“Vorrei essere scrittore di musica”: il Collegium Musicum, Carmine Scarpati e Maurizio Pellegrini fanno rivivere le note di Johann Sebastian Bach e le parole di Pier Paolo Pasolini

Oggi, martedì 31 maggio, alle ore 20,30, nel Salone della Chiesa di Santa Cecilia di Bari (via Dante Alighieri 382) prosegue  la ventisettesima stagione del Collegium Musicum.
In scena uno speciale concerto intitolato «Vorrei essere scrittore di musica»: il violinista Carmine Scarpati eseguirà, di Johann Sebastian Bach, l’Adagio e la Siciliana dalla Sonata n.1 BWV 1001, il Preludio dalla Partita n.3 BWV 1006 e la Ciaccona dalla Partita n. 2 BWV1004.
La musica sarà alternata con la lettura di Maurizio Pellegrini, di alcuni passi del saggio di Pier Paolo Pasolini «Studi sullo stile di Bach».
Il concerto si svolgerà anche in matinée, alle 10,30, per le scuole.

Tutti i dettagli sul sito collegiummusicumbari.it: biglietti a 10 euro (intero) e 7 euro (ridotto per studenti, over 65 e diversamente abili). Infotel: 340.499.38.26 – 338.645.05.76.

Quella tra Pasolini e Bach è una liaison antica, che nasce dalla sua infanzia a Casarsa, in Friuli. A iniziare il grande intellettuale, poeta e scrittore italiano, all’epoca appena ventenne, alla musica del genio di Eisenach, fu la violinista slovena Pina Kalc, conosciuta a Casarsa nel febbraio del 1943. «Bach rappresentò per me – scrisse Pasolini – in quei mesi la più forte e completa distrazione: rivedo ogni rigo, ogni nota di quella musica; risento la leggera emicrania che mi prendeva subito dopo le prime note, per lo sforzo che mi costava quell’ostinata attenzione del cuore e della mente». Qualche tempo dopo aggiunse, nelle «Pagine corsare», scrivendo idealmente a Kalc: «Mi sento ancora fortemente commuovere dalla sua immagine che suona Bach; lei ha costruito un edificio saldissimo nella mia vita». Ed è vero: la musica e Bach, per Pasolini, furono un edificio saldissimo, come testimoniato anche dal largo uso che ne fece al cinema nei suoi stessi film, a cominciare da «Accattone» (1961), il suo esordio dietro la macchina da presa.

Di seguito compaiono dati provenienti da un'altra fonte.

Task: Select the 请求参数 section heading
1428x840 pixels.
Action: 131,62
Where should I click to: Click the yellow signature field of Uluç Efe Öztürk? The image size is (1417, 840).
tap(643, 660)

In «Studi sullo stile di Bach», un lavoro musicologico incompiuto – pochissimo noto, scritto tra il 1944 e il 1945 – ispirato alle sei Sonate per violino BWV 1001-1006 del Kantor, Pasolini scrive: «Il punto d’inizio d’ogni composizione bachiana è già altissimo. E tutto il resto non dovrà che mantenersi alla medesima altezza. Quindi, se vorremo scegliere un’immagine per la direzione della sua musica, non credo ci sia nulla di più adatto che una retta orizzontale, se, a quell’altezza, Bach non ha da far sforzar alcuno per mantenercisi. Questa è arte, anzi, sarei tentato a dire, natura». 

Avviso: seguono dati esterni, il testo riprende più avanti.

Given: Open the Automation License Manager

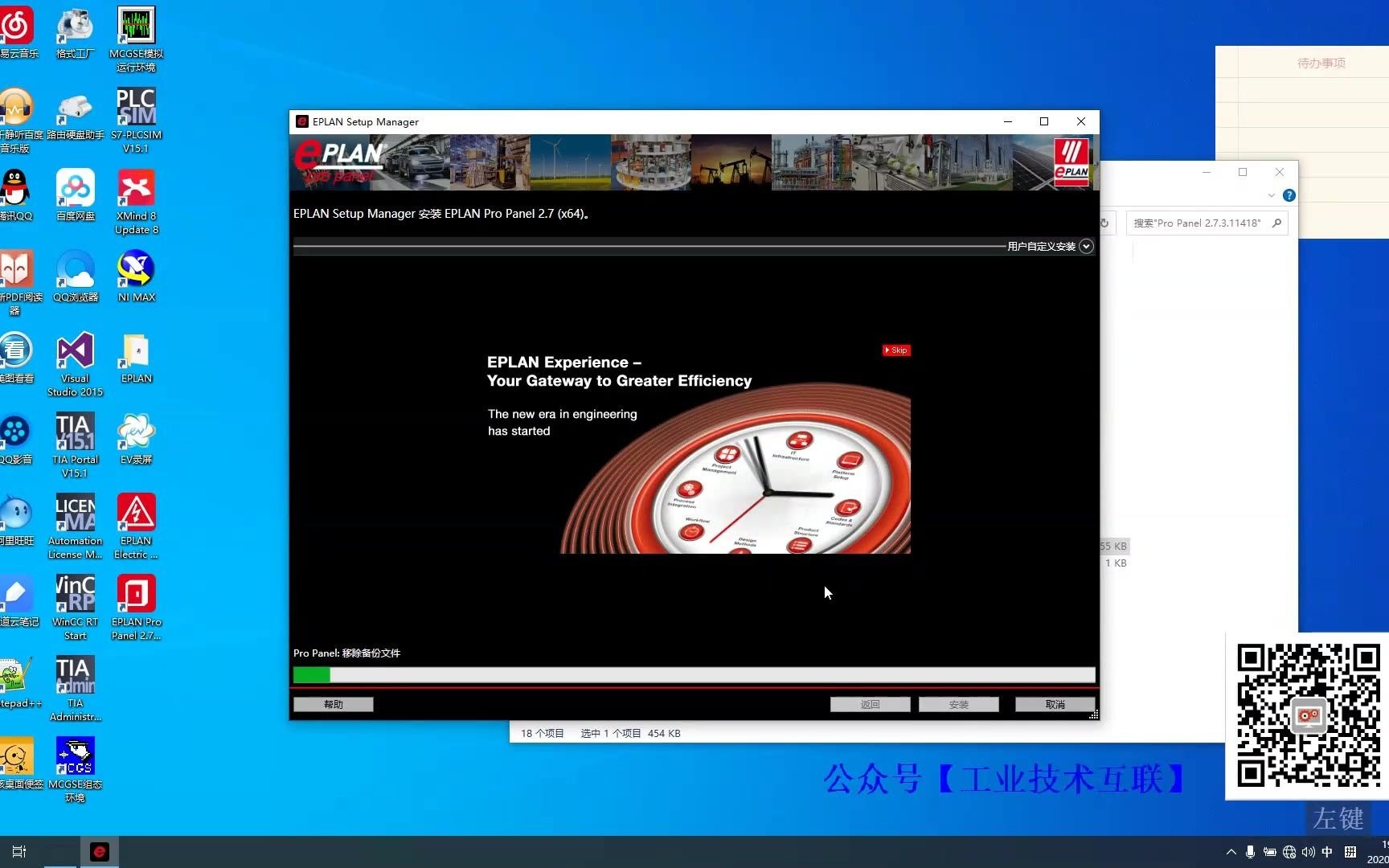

Quanto alla musica di Bach che eseguirà Scarpati, al soggiorno di Köthen (1717-1723) risalgono le tre Sonate e tre Partite per violino solo (BWV 1001-1006). L’autografo reca la data 1720, ma si tratta dell’anno in cui la raccolta fu preparata, verosimilmente per essere data alle stampe; sono assai più incerte invece le date di composizione delle singole Sonate e Partite. Sotto il profilo formale le tre Sonate per violino sono costruite sui quattro movimenti della Sonata da chiesa (lento, veloce, lento, veloce), con una fuga come secondo numero e il movimento lento interno come solo pezzo in una tonalità diversa. Le Partite, invece, seguono nella struttura il classico schema della Suite: allemanda, corrente, sarabanda, giga (con occasionali inserzioni di altri pezzi dopo la sarabanda).